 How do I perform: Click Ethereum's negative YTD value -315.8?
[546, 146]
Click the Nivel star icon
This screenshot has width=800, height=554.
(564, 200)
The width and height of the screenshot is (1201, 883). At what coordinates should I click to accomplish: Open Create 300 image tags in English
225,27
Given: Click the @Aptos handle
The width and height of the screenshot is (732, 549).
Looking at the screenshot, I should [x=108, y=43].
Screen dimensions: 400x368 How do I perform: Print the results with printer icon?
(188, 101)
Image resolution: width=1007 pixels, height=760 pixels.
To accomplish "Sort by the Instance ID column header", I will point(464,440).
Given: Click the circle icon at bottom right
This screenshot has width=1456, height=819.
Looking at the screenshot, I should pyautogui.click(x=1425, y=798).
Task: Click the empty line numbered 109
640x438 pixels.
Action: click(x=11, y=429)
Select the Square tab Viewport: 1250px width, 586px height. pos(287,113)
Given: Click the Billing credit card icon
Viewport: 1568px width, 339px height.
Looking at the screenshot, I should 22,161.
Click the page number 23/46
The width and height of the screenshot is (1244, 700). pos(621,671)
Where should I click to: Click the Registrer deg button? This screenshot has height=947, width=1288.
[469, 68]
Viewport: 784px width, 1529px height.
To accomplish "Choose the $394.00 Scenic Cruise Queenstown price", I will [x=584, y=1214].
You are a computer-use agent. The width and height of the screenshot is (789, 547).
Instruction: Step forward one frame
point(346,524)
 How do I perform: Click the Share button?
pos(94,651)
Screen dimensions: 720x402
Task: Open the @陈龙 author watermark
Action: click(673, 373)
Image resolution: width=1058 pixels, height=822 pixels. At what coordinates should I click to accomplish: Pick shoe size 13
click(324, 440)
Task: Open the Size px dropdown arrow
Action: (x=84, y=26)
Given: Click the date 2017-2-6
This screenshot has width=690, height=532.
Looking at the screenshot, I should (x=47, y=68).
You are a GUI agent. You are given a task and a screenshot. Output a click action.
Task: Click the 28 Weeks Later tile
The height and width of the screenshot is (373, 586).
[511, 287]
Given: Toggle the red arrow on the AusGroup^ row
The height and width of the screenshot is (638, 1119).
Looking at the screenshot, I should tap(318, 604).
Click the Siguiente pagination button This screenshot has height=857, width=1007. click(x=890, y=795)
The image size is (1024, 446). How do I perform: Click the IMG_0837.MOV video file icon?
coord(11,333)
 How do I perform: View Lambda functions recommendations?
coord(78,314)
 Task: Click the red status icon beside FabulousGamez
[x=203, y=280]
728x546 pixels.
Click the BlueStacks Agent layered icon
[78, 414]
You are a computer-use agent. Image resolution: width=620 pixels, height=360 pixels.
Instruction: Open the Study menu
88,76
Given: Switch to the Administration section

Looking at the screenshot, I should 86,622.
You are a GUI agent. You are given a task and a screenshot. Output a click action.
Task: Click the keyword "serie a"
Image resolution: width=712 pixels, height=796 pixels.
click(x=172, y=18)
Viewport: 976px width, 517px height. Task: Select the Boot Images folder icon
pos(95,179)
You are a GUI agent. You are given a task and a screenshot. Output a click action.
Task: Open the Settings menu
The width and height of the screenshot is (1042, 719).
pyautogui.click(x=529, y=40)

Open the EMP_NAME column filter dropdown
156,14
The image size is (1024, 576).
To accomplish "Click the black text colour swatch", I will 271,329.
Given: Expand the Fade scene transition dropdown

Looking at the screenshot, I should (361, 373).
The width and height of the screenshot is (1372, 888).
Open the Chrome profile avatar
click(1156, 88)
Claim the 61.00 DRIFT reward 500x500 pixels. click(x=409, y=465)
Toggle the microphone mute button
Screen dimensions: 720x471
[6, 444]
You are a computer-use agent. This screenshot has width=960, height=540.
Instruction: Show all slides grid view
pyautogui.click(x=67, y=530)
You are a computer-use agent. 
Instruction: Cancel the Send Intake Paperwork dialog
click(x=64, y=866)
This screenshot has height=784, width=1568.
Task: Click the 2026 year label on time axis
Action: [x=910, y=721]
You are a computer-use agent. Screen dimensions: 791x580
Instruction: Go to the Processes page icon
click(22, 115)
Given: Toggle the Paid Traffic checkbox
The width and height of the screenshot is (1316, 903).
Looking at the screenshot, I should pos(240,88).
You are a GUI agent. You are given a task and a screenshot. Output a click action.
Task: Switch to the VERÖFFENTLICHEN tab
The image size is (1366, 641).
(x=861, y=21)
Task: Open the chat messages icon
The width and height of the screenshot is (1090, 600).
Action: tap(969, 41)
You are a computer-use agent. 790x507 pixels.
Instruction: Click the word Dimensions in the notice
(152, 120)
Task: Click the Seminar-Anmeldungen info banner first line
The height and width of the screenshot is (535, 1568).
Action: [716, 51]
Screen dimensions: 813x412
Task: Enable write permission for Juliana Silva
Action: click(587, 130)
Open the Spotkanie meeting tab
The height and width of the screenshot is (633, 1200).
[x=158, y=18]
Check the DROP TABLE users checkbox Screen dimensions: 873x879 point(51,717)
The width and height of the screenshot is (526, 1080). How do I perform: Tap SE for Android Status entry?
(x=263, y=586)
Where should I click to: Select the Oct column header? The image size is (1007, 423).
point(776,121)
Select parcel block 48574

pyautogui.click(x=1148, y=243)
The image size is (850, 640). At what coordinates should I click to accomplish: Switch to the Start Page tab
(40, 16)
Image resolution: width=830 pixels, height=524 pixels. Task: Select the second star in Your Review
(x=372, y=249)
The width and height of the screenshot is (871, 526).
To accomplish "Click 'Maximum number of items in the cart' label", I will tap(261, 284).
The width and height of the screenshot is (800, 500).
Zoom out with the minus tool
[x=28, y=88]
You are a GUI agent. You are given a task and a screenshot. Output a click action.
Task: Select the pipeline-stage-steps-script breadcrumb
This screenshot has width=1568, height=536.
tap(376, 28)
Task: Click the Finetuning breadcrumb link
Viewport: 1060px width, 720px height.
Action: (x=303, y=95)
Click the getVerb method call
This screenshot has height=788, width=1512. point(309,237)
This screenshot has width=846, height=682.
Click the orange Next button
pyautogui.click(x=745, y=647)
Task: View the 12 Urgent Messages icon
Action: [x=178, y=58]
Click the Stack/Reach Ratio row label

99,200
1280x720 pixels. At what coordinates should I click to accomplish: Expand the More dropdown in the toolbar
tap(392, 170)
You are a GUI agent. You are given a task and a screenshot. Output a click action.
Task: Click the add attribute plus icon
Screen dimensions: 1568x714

◆ Aim of the task: Restate every entry above word for word.

◆ Solution to this task:
 How do I perform: Click Ethereum's negative YTD value -315.8?
[546, 146]
Click the Nivel star icon
This screenshot has width=800, height=554.
(564, 200)
The width and height of the screenshot is (1201, 883). At what coordinates should I click to accomplish: Open Create 300 image tags in English
225,27
Given: Click the @Aptos handle
The width and height of the screenshot is (732, 549).
Looking at the screenshot, I should [x=108, y=43].
Screen dimensions: 400x368 How do I perform: Print the results with printer icon?
(188, 101)
Image resolution: width=1007 pixels, height=760 pixels.
To accomplish "Sort by the Instance ID column header", I will point(464,440).
Given: Click the circle icon at bottom right
This screenshot has width=1456, height=819.
Looking at the screenshot, I should pyautogui.click(x=1425, y=798).
Task: Click the empty line numbered 109
640x438 pixels.
Action: click(x=11, y=429)
Select the Square tab Viewport: 1250px width, 586px height. pos(287,113)
Given: Click the Billing credit card icon
Viewport: 1568px width, 339px height.
Looking at the screenshot, I should 22,161.
Click the page number 23/46
The width and height of the screenshot is (1244, 700). pos(621,671)
Where should I click to: Click the Registrer deg button? This screenshot has height=947, width=1288.
[469, 68]
Viewport: 784px width, 1529px height.
To accomplish "Choose the $394.00 Scenic Cruise Queenstown price", I will [x=584, y=1214].
You are a computer-use agent. The width and height of the screenshot is (789, 547).
Instruction: Step forward one frame
point(346,524)
 How do I perform: Click the Share button?
pos(94,651)
Screen dimensions: 720x402
Task: Open the @陈龙 author watermark
Action: click(673, 373)
Image resolution: width=1058 pixels, height=822 pixels. At what coordinates should I click to accomplish: Pick shoe size 13
click(324, 440)
Task: Open the Size px dropdown arrow
Action: (x=84, y=26)
Given: Click the date 2017-2-6
This screenshot has width=690, height=532.
Looking at the screenshot, I should (x=47, y=68).
You are a GUI agent. You are given a task and a screenshot. Output a click action.
Task: Click the 28 Weeks Later tile
The height and width of the screenshot is (373, 586).
[511, 287]
Given: Toggle the red arrow on the AusGroup^ row
The height and width of the screenshot is (638, 1119).
Looking at the screenshot, I should tap(318, 604).
Click the Siguiente pagination button This screenshot has height=857, width=1007. click(x=890, y=795)
The image size is (1024, 446). How do I perform: Click the IMG_0837.MOV video file icon?
coord(11,333)
 How do I perform: View Lambda functions recommendations?
coord(78,314)
 Task: Click the red status icon beside FabulousGamez
[x=203, y=280]
728x546 pixels.
Click the BlueStacks Agent layered icon
[78, 414]
You are a computer-use agent. Image resolution: width=620 pixels, height=360 pixels.
Instruction: Open the Study menu
88,76
Given: Switch to the Administration section

Looking at the screenshot, I should 86,622.
You are a GUI agent. You are given a task and a screenshot. Output a click action.
Task: Click the keyword "serie a"
Image resolution: width=712 pixels, height=796 pixels.
click(x=172, y=18)
Viewport: 976px width, 517px height. Task: Select the Boot Images folder icon
pos(95,179)
You are a GUI agent. You are given a task and a screenshot. Output a click action.
Task: Open the Settings menu
The width and height of the screenshot is (1042, 719).
pyautogui.click(x=529, y=40)

Open the EMP_NAME column filter dropdown
156,14
The image size is (1024, 576).
To accomplish "Click the black text colour swatch", I will 271,329.
Given: Expand the Fade scene transition dropdown

Looking at the screenshot, I should (361, 373).
The width and height of the screenshot is (1372, 888).
Open the Chrome profile avatar
click(1156, 88)
Claim the 61.00 DRIFT reward 500x500 pixels. click(x=409, y=465)
Toggle the microphone mute button
Screen dimensions: 720x471
[6, 444]
You are a computer-use agent. This screenshot has width=960, height=540.
Instruction: Show all slides grid view
pyautogui.click(x=67, y=530)
You are a computer-use agent. 
Instruction: Cancel the Send Intake Paperwork dialog
click(x=64, y=866)
This screenshot has height=784, width=1568.
Task: Click the 2026 year label on time axis
Action: [x=910, y=721]
You are a computer-use agent. Screen dimensions: 791x580
Instruction: Go to the Processes page icon
click(22, 115)
Given: Toggle the Paid Traffic checkbox
The width and height of the screenshot is (1316, 903).
Looking at the screenshot, I should pos(240,88).
You are a GUI agent. You are given a task and a screenshot. Output a click action.
Task: Switch to the VERÖFFENTLICHEN tab
The image size is (1366, 641).
(x=861, y=21)
Task: Open the chat messages icon
The width and height of the screenshot is (1090, 600).
Action: tap(969, 41)
You are a computer-use agent. 790x507 pixels.
Instruction: Click the word Dimensions in the notice
(152, 120)
Task: Click the Seminar-Anmeldungen info banner first line
The height and width of the screenshot is (535, 1568).
Action: [716, 51]
Screen dimensions: 813x412
Task: Enable write permission for Juliana Silva
Action: click(587, 130)
Open the Spotkanie meeting tab
The height and width of the screenshot is (633, 1200).
[x=158, y=18]
Check the DROP TABLE users checkbox Screen dimensions: 873x879 point(51,717)
The width and height of the screenshot is (526, 1080). How do I perform: Tap SE for Android Status entry?
(x=263, y=586)
Where should I click to: Select the Oct column header? The image size is (1007, 423).
point(776,121)
Select parcel block 48574

pyautogui.click(x=1148, y=243)
The image size is (850, 640). At what coordinates should I click to accomplish: Switch to the Start Page tab
(40, 16)
Image resolution: width=830 pixels, height=524 pixels. Task: Select the second star in Your Review
(x=372, y=249)
The width and height of the screenshot is (871, 526).
To accomplish "Click 'Maximum number of items in the cart' label", I will tap(261, 284).
The width and height of the screenshot is (800, 500).
Zoom out with the minus tool
[x=28, y=88]
You are a GUI agent. You are given a task and a screenshot. Output a click action.
Task: Select the pipeline-stage-steps-script breadcrumb
This screenshot has width=1568, height=536.
tap(376, 28)
Task: Click the Finetuning breadcrumb link
Viewport: 1060px width, 720px height.
Action: (x=303, y=95)
Click the getVerb method call
This screenshot has height=788, width=1512. point(309,237)
This screenshot has width=846, height=682.
Click the orange Next button
pyautogui.click(x=745, y=647)
Task: View the 12 Urgent Messages icon
Action: [x=178, y=58]
Click the Stack/Reach Ratio row label

99,200
1280x720 pixels. At what coordinates should I click to accomplish: Expand the More dropdown in the toolbar
tap(392, 170)
You are a GUI agent. You are given a task and a screenshot. Output a click action.
Task: Click the add attribute plus icon
Screen dimensions: 1568x714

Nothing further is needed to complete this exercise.